Kamis, 21 Oktober 2010

Biar Saja

Pagi itu, 31 Agustus 2009, selepas rapat Pengurus Harian BEM KM FMIPA UGM 2009, saya diajak oleh Mas Aza, yang merupakan ketua BEM KM FMIPA UGM 2009 untuk mengumpulkan kertas-kertas bekas yang ada di dalam sekretariat BEM. Kertas-kertas tersebut rencananya akan dijual untuk membiayai buka puasa bersama seluruh anggota BEM.

Setelah beberapa lama, Mas Aza menemukan buletin Scientica edisi Februari 2005. Pelu diketahui, Scientica adalah nama media terbitan Divisi Opini dan Media BEM KM FMIPA UGM. Jika dibandingkan dengan Scientica edisi sekarang, konten Scientica edisi terdahulu lebih bagus. Oleh karena itu, Mas Aza menyerahkan buletin tersebut kepada Eka Agustina, staf Departemen Kajian Strategis (Kastrat) BEM KM FMIPA UGM untuk selanjutnya diserahkan ke Kadiv Opmed, Puspita Ratri, agar selanjutnya Divisi Opmed melakukan perubahan konten Scientica supaya tidak kalah dengan edisi-edisi pendahulunya.

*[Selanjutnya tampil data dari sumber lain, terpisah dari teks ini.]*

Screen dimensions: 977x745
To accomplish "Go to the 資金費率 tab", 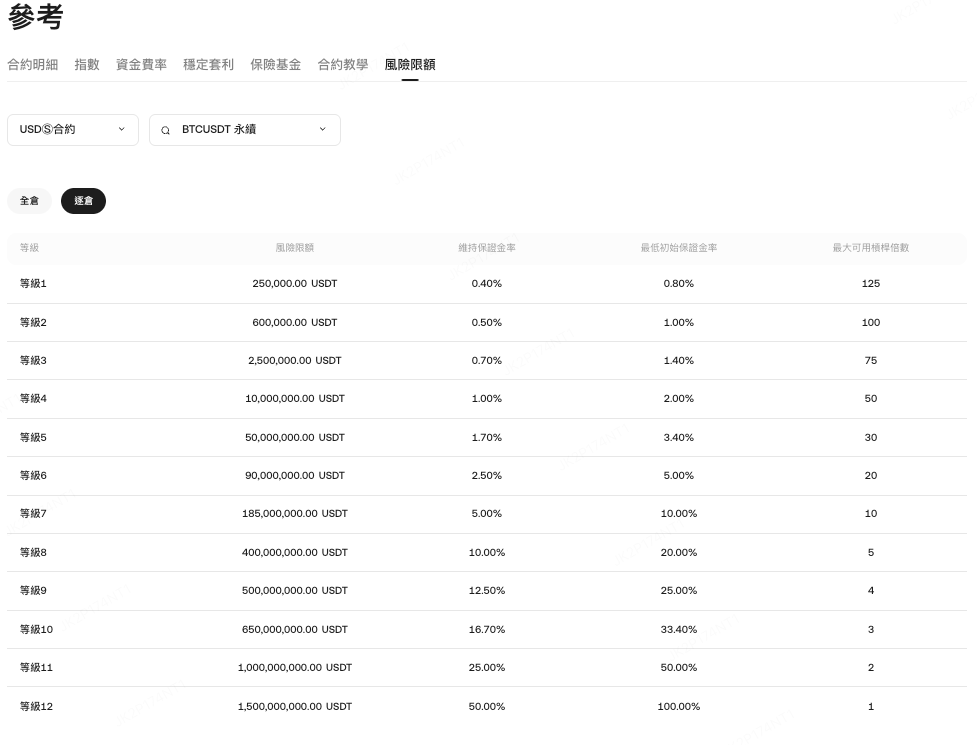I will (x=141, y=65).

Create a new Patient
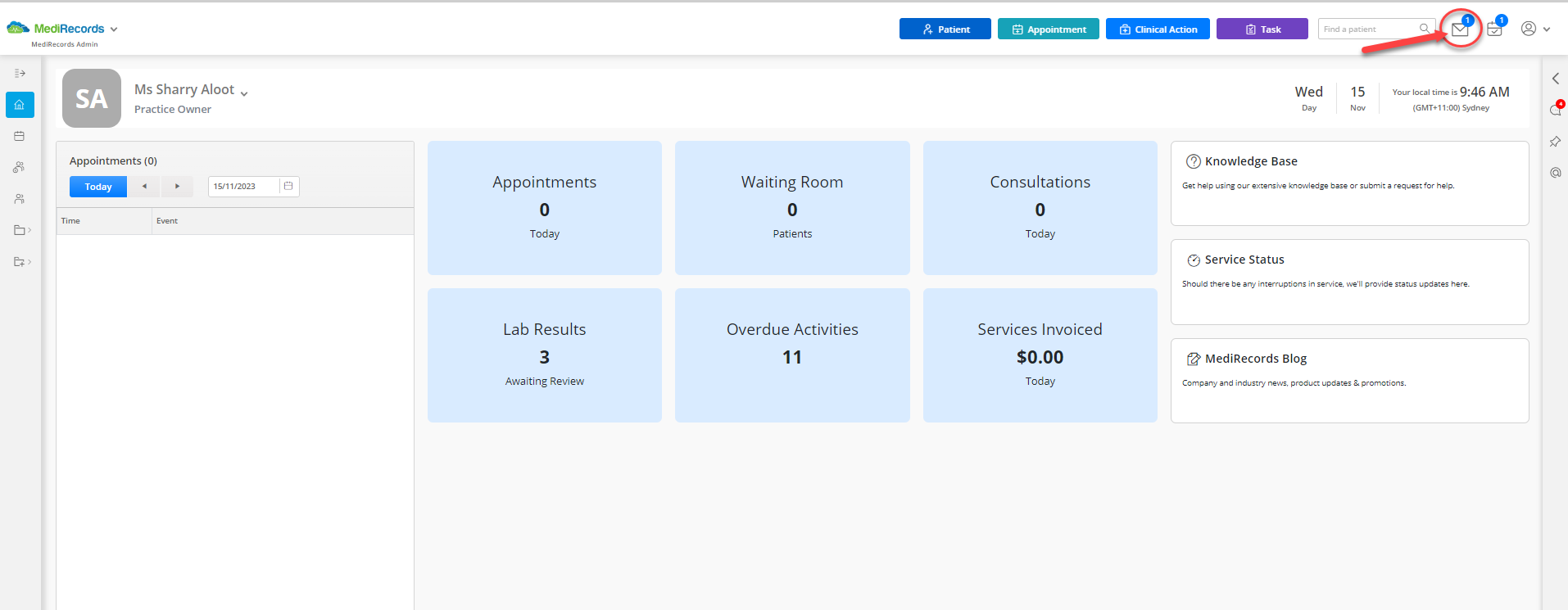click(x=945, y=29)
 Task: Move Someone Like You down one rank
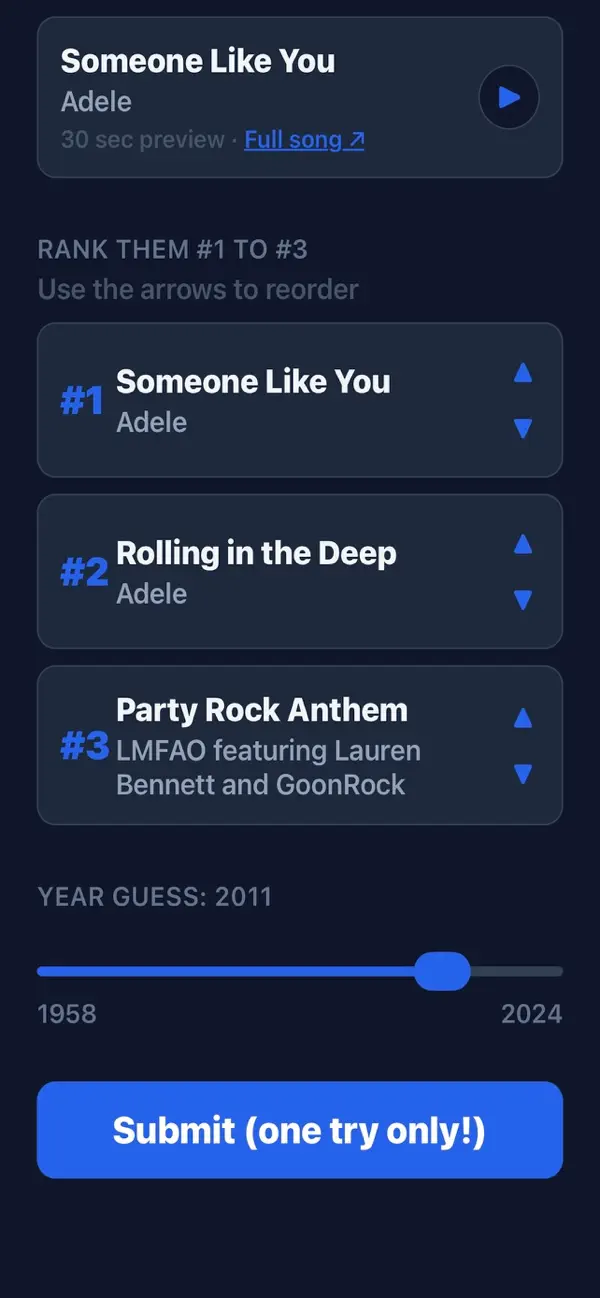coord(522,429)
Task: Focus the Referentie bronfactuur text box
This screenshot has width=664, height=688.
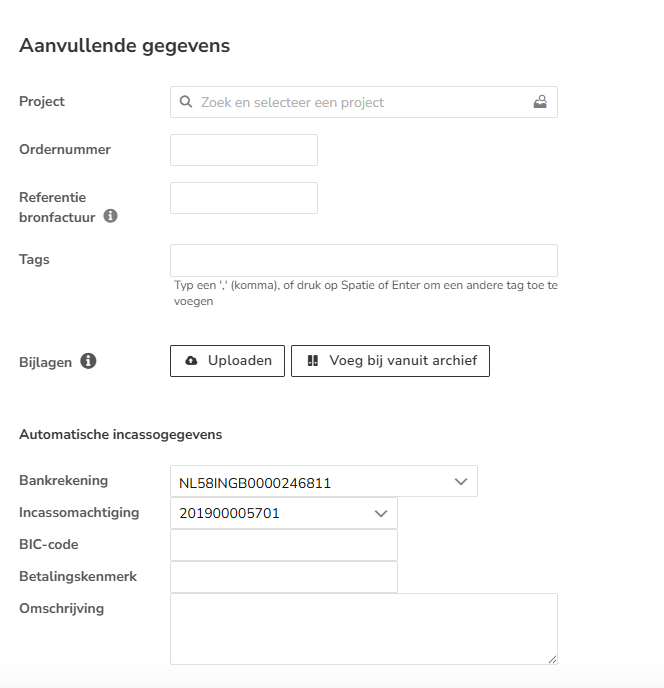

Sebelum diserahkan ke Pu, sapaan akrab Puspita, saya segera meminta buletin tersebut untuk saya baca. Ternyata benar saja jika kontennya lebih bagus dibandingkan Scientica edisi sekarang. Tulisan-tulisan dari Zulfadli, Ketua BEM waktu itu, begitu indah dibaca. Terlebih lagi ketika saya menemukan puisi berjudul “biar saja”, karya dari Ibnu Wahyudi. Puisi itu begitu menyindir kebanyakan mahasiswa yang tidak sadar terhadap perannya sebagai mahasiswa. Berikut ini adalah puisi “biar saja”.


Biar saja
Seandainya lima dari sepuluh mahasiswa
Lebih menyukai sandal
Asal berpikirnya tetap intelektual


Biar saja
Seandainya tiga dari sepuluh mahasiswa
Lebih sibuk mengikat rambutnya
Asal dalam kepalanya masih ada logika


Biar saja
Seandainya enam dari sepuluh mahasiswa
Lebih bergaya dengan kaos oblong
Asal dada dan nuraninya tidak kosong melompong


Biar saja
Seandainya delapan dari sepuluh mahasiswa
Lebih asik dengan walkmannya
Asal kasetnya bukan bajakan


Biar saja
Seandainya sembilan dari sepuluh mahasiswa
Lebih memilih pinjam catatan temannya
Dan menyalin dengan rapinya
Asalkan tahu apa yang ditulisnya


Tapi Apakah harus dibiarkan
Seandainya hanya satu dari sepuluh mahasiswa
Yang tahu bahwa dirinya adalah mahasiswa
Yang tahu bahwa sekolahnya masih disubsidi negara
Yang tahu bahwa untuk menjadi sarjana perlu membaca dan terus bertanya
Yang tahu bahwa…


Terserah buat pembaca untuk menafsirkan puisi di atas. Yang pasti, Ibnu Wahyudi ingin mengingatkan kepada kita semua tentang peran mahasiswa melalui puisinya. Mahasiswa adalah penyambung lidah rakyat. Oleh karena itu, mahasiswa harus terus belajar dan belajar agar dapat menjadi penyambung lidah rakyat yang sebenarnya. Belajar di sini bukan hanya belajar di dunia akademik, tetapi juga mahasiswa harus belajar peka terhadap problematika sosial yang terjadi di negeri ini. Majulah terus mahasiswa Indonesia.

2 komentar:

  1. Wah, saya lumayan terkejut ketika sore ini berselancar di dunia maya, menemukan sajak saya yang secara khusus Anda muat. Terima kasih. Boleh saya memperoleh kopi dari majalah yang memuat sajak saya tersebut. Salam, Ibnu Wahyudi.

    BalasHapus
  2. salam mas Ibnu Wahyudi, maaf baru sempat membalas mas, saya baru buka blog saya lagi hehehe.
    Seingat saya buletin Scientica yang memuat puisi mas Ibnu sudah saya kembalikan ke BEM mas.